§ **Text block**:
Initially, a total of 6,418 cycles were considered for inclusion in the study. However, 3,160 cycles were cancelled due to various reasons, including no embryo transfer (n = 581); Preimplantation genetic testing for aneuploidy (n=885); Intrauterine effusion (n = 54); Ovarian irritation sign (n = 543); Hydrosalpinx (n = 284); Genital tract infection (n = 9); Thin endometrium on the day of transplantation (n = 214); Endometrial polyps (n = 68); Endometriosis (n = 8); Adenomyosis (n = 25); and other reasons (n=489). Of the remaining 3,258 cycles, 2,477 cycles were excluded according to the standard, including missing data (n = 728); No GnRH agonist long scheme (n = 1,373); High quality embryos were not transplanted (n = 251); and Single embryo transfer at cleavage stage (n=165). Consequently, a final cohort of 781 cycles was included in the analysis, and they were divided into five groups based on progesterone levels on the day after HCG injection: Group A: P < 2.5 ng/ml (n = 128); Group B: 2.5 ng/ml ≤ progesterone < 3.5 ng/ml (n = 174); Group C: 3.5 ng/ml ≤ progesterone < 4.5 ng/ml (n = 153); Group D: 4.5 ng/ml ≤ progesterone < 5.5 ng/ml (n = 132); Group E progesterone ≥5.5 ng/ml(n=194) (Figure 1).

Figure 1

Figure 1 Flow chart of the inclusion and exclusion criteria.

3.2 General clinical data

There were significant differences in basal follicular stimulating hormone (FSH) and infertility factor (unexplained infertility and other factors) among groups, but no statistically significant differences in age, infertility duration, infertility types, basal Luteinizing hormone (LH), basal estradiol (E2) and infertility factors (tubal factor, male factor and ovulation failure) (Table 1).

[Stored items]
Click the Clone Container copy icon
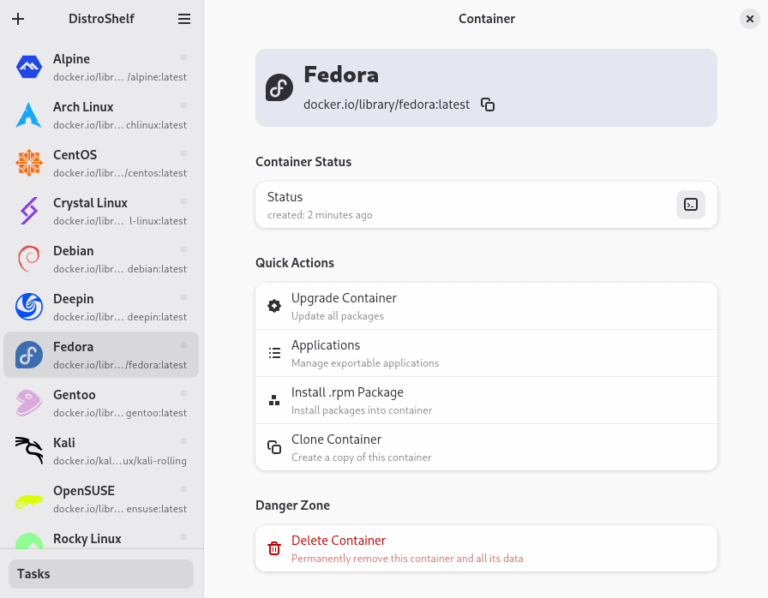 (274, 447)
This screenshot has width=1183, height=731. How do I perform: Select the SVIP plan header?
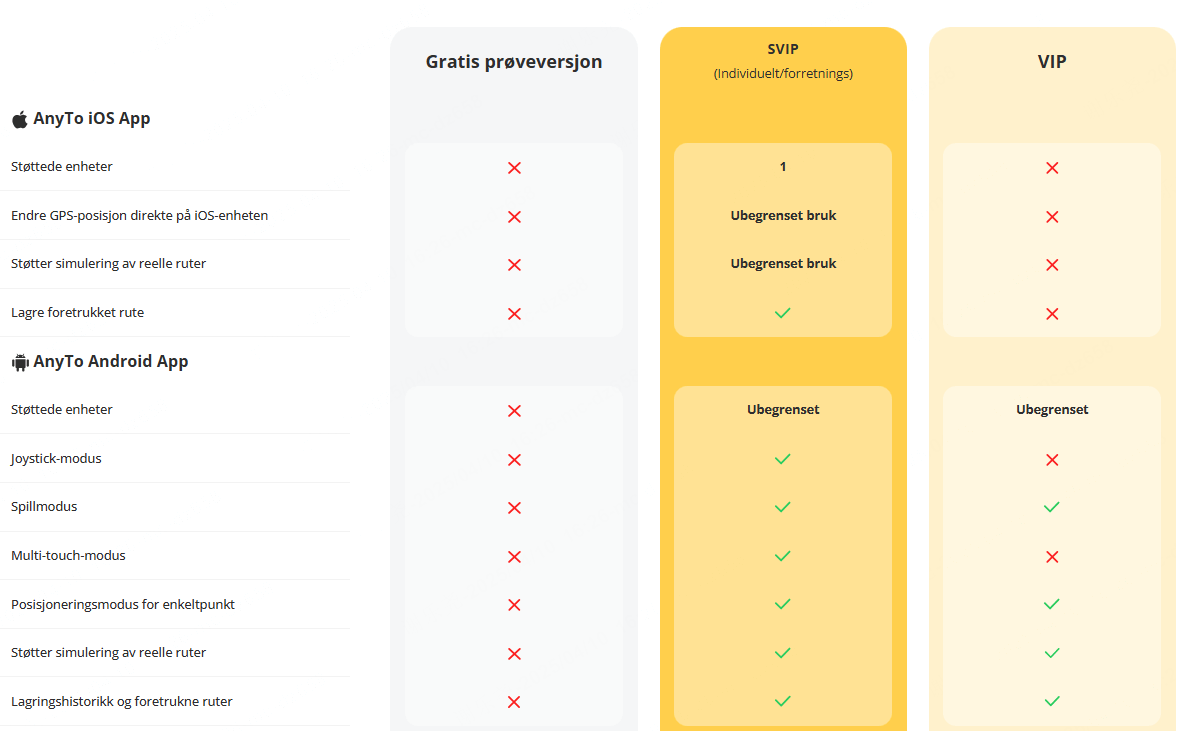pos(783,49)
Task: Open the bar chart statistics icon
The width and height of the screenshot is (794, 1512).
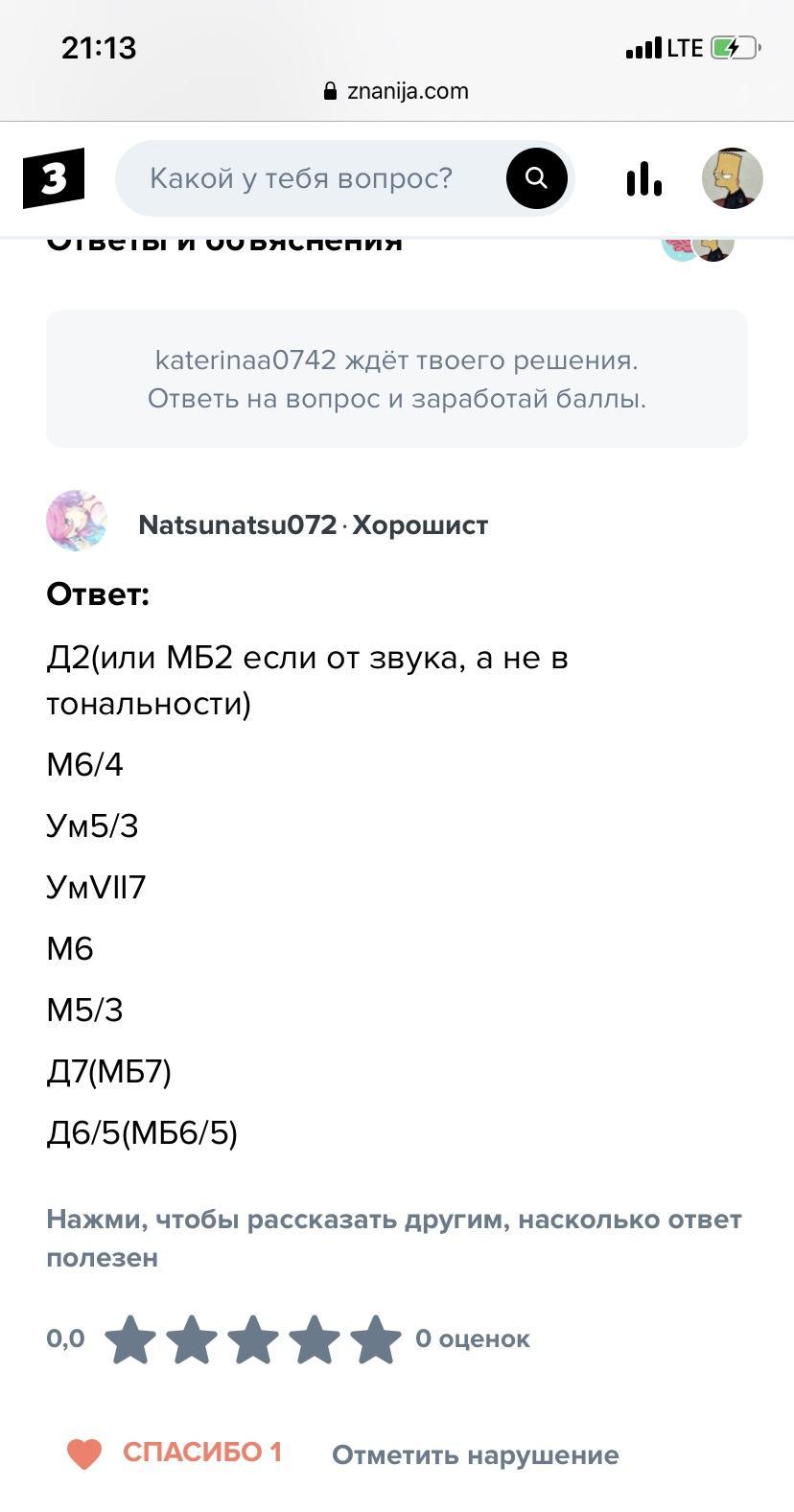Action: 643,178
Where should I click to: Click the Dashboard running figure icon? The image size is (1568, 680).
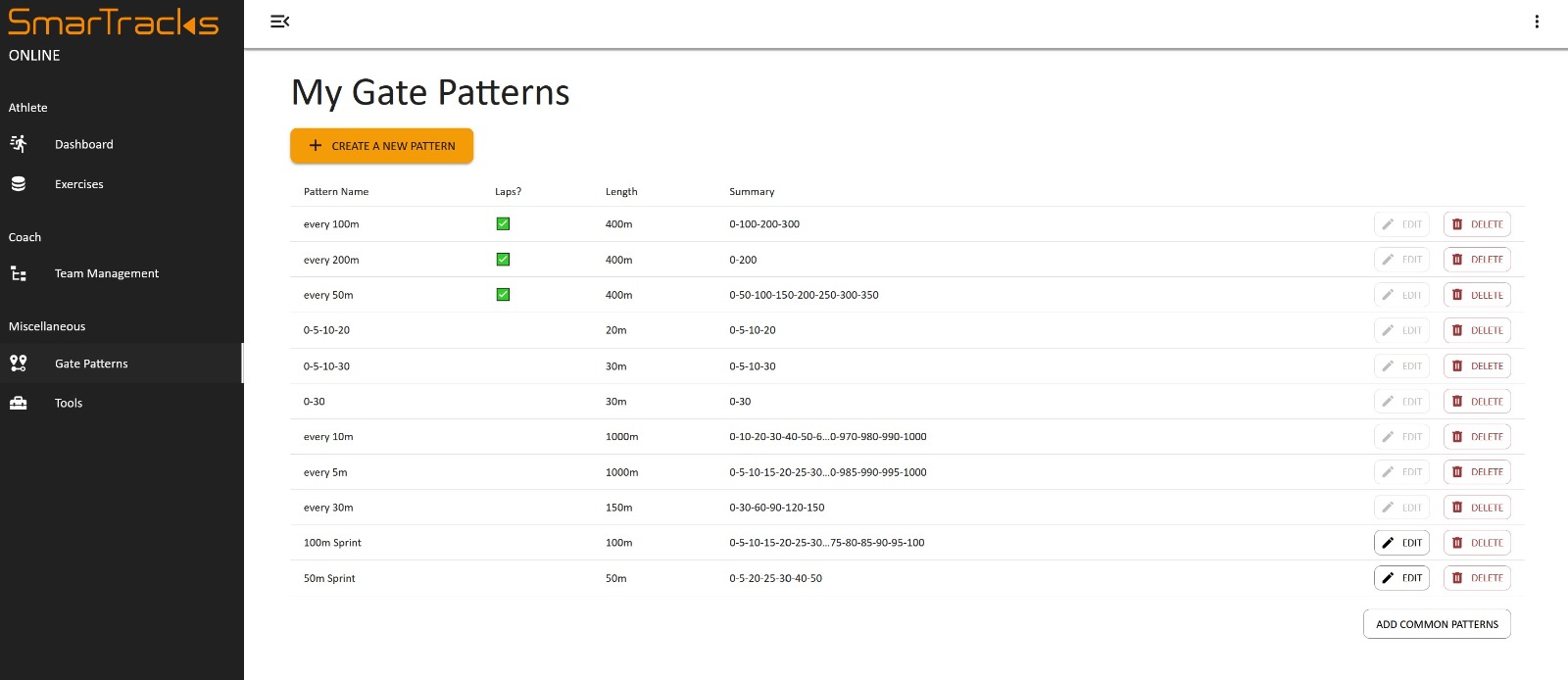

§ **What to work on**:
According to the text on the study cohort, how many cycles made up the final cohort included in the analysis?

§ **Task solution**:
781 cycles